### Task goal
Without altering a single word, repeat the records that follow.

-- Opening Marker --

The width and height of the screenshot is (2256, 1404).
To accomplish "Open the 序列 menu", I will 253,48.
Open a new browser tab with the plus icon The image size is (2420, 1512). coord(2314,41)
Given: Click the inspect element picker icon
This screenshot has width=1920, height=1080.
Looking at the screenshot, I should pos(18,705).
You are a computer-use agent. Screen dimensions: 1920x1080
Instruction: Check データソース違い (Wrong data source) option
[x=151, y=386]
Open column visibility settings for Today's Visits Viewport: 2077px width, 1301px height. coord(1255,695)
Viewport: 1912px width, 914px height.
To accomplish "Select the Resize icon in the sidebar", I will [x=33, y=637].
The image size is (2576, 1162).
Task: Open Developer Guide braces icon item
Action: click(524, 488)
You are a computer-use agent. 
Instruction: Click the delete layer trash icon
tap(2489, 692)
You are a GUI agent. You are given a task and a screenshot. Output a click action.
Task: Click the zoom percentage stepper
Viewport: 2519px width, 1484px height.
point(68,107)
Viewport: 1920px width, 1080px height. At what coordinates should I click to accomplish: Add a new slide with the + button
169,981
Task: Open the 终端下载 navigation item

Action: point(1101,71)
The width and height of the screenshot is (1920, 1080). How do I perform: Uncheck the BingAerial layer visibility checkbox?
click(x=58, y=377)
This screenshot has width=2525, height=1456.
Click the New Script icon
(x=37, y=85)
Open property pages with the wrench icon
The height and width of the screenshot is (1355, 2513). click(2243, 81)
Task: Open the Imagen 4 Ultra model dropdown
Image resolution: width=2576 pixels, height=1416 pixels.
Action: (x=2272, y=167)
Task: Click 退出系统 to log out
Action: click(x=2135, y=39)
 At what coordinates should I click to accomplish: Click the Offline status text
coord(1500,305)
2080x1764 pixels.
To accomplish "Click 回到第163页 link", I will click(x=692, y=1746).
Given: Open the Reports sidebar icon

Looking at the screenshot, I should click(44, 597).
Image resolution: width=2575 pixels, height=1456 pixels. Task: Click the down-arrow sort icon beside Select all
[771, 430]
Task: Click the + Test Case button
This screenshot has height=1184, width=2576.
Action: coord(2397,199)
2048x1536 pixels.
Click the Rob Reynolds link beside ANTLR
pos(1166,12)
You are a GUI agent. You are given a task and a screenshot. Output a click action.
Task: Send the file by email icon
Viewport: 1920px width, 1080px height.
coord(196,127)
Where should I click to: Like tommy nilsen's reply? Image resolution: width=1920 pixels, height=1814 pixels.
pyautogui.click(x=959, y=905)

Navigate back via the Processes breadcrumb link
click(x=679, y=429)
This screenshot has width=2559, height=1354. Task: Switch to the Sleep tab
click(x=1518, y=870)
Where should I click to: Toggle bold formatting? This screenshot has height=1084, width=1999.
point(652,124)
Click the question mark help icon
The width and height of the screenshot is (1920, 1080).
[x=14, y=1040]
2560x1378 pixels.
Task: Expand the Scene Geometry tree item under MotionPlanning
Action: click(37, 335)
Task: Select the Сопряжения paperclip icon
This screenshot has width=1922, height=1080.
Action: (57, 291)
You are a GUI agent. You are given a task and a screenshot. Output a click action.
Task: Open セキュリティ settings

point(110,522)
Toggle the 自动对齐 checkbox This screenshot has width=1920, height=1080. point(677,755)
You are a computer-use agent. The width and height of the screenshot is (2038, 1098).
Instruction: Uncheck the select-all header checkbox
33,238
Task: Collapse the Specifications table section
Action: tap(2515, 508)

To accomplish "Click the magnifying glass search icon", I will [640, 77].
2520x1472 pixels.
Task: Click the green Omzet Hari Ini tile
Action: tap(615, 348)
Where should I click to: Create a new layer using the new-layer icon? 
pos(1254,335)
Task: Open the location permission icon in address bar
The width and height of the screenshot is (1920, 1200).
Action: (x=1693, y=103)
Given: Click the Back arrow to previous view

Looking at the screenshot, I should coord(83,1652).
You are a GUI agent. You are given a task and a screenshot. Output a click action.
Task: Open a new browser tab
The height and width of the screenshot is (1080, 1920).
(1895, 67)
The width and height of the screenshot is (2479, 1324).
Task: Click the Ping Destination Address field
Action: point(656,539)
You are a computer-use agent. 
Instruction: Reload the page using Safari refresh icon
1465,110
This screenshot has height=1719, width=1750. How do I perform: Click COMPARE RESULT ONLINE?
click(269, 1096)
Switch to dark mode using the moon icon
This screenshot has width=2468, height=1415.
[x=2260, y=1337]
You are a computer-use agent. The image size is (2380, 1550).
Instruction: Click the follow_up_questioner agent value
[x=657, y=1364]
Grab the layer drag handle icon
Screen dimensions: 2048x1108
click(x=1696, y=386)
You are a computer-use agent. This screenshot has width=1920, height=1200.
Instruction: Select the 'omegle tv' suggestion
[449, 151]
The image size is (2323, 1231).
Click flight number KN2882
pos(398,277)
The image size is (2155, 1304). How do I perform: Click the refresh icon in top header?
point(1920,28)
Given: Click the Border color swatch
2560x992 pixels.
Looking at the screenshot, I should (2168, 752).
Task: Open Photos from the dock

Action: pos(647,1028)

-- Closing Marker --

### Solution for this problem
The width and height of the screenshot is (2256, 1404).
To accomplish "Open the 序列 menu", I will 253,48.
Open a new browser tab with the plus icon The image size is (2420, 1512). coord(2314,41)
Given: Click the inspect element picker icon
This screenshot has width=1920, height=1080.
Looking at the screenshot, I should pos(18,705).
You are a computer-use agent. Screen dimensions: 1920x1080
Instruction: Check データソース違い (Wrong data source) option
[x=151, y=386]
Open column visibility settings for Today's Visits Viewport: 2077px width, 1301px height. coord(1255,695)
Viewport: 1912px width, 914px height.
To accomplish "Select the Resize icon in the sidebar", I will [x=33, y=637].
The image size is (2576, 1162).
Task: Open Developer Guide braces icon item
Action: click(524, 488)
You are a computer-use agent. 
Instruction: Click the delete layer trash icon
tap(2489, 692)
You are a GUI agent. You are given a task and a screenshot. Output a click action.
Task: Click the zoom percentage stepper
Viewport: 2519px width, 1484px height.
point(68,107)
Viewport: 1920px width, 1080px height. At what coordinates should I click to accomplish: Add a new slide with the + button
169,981
Task: Open the 终端下载 navigation item

Action: point(1101,71)
The width and height of the screenshot is (1920, 1080). How do I perform: Uncheck the BingAerial layer visibility checkbox?
click(x=58, y=377)
This screenshot has width=2525, height=1456.
Click the New Script icon
(x=37, y=85)
Open property pages with the wrench icon
The height and width of the screenshot is (1355, 2513). click(2243, 81)
Task: Open the Imagen 4 Ultra model dropdown
Image resolution: width=2576 pixels, height=1416 pixels.
Action: (x=2272, y=167)
Task: Click 退出系统 to log out
Action: click(x=2135, y=39)
 At what coordinates should I click to accomplish: Click the Offline status text
coord(1500,305)
2080x1764 pixels.
To accomplish "Click 回到第163页 link", I will click(x=692, y=1746).
Given: Open the Reports sidebar icon

Looking at the screenshot, I should click(44, 597).
Image resolution: width=2575 pixels, height=1456 pixels. Task: Click the down-arrow sort icon beside Select all
[771, 430]
Task: Click the + Test Case button
This screenshot has height=1184, width=2576.
Action: coord(2397,199)
2048x1536 pixels.
Click the Rob Reynolds link beside ANTLR
pos(1166,12)
You are a GUI agent. You are given a task and a screenshot. Output a click action.
Task: Send the file by email icon
Viewport: 1920px width, 1080px height.
coord(196,127)
Where should I click to: Like tommy nilsen's reply? Image resolution: width=1920 pixels, height=1814 pixels.
pyautogui.click(x=959, y=905)

Navigate back via the Processes breadcrumb link
click(x=679, y=429)
This screenshot has width=2559, height=1354. Task: Switch to the Sleep tab
click(x=1518, y=870)
Where should I click to: Toggle bold formatting? This screenshot has height=1084, width=1999.
point(652,124)
Click the question mark help icon
The width and height of the screenshot is (1920, 1080).
[x=14, y=1040]
2560x1378 pixels.
Task: Expand the Scene Geometry tree item under MotionPlanning
Action: click(37, 335)
Task: Select the Сопряжения paperclip icon
This screenshot has width=1922, height=1080.
Action: (57, 291)
You are a GUI agent. You are given a task and a screenshot. Output a click action.
Task: Open セキュリティ settings

point(110,522)
Toggle the 自动对齐 checkbox This screenshot has width=1920, height=1080. point(677,755)
You are a computer-use agent. The width and height of the screenshot is (2038, 1098).
Instruction: Uncheck the select-all header checkbox
33,238
Task: Collapse the Specifications table section
Action: tap(2515, 508)

To accomplish "Click the magnifying glass search icon", I will [640, 77].
2520x1472 pixels.
Task: Click the green Omzet Hari Ini tile
Action: tap(615, 348)
Where should I click to: Create a new layer using the new-layer icon? 
pos(1254,335)
Task: Open the location permission icon in address bar
The width and height of the screenshot is (1920, 1200).
Action: (x=1693, y=103)
Given: Click the Back arrow to previous view

Looking at the screenshot, I should coord(83,1652).
You are a GUI agent. You are given a task and a screenshot. Output a click action.
Task: Open a new browser tab
The height and width of the screenshot is (1080, 1920).
(1895, 67)
The width and height of the screenshot is (2479, 1324).
Task: Click the Ping Destination Address field
Action: point(656,539)
You are a computer-use agent. 
Instruction: Reload the page using Safari refresh icon
1465,110
This screenshot has height=1719, width=1750. How do I perform: Click COMPARE RESULT ONLINE?
click(269, 1096)
Switch to dark mode using the moon icon
This screenshot has width=2468, height=1415.
[x=2260, y=1337]
You are a computer-use agent. The image size is (2380, 1550).
Instruction: Click the follow_up_questioner agent value
[x=657, y=1364]
Grab the layer drag handle icon
Screen dimensions: 2048x1108
click(x=1696, y=386)
You are a computer-use agent. This screenshot has width=1920, height=1200.
Instruction: Select the 'omegle tv' suggestion
[449, 151]
The image size is (2323, 1231).
Click flight number KN2882
pos(398,277)
The image size is (2155, 1304). How do I perform: Click the refresh icon in top header?
point(1920,28)
Given: Click the Border color swatch
2560x992 pixels.
Looking at the screenshot, I should (2168, 752).
Task: Open Photos from the dock

Action: pos(647,1028)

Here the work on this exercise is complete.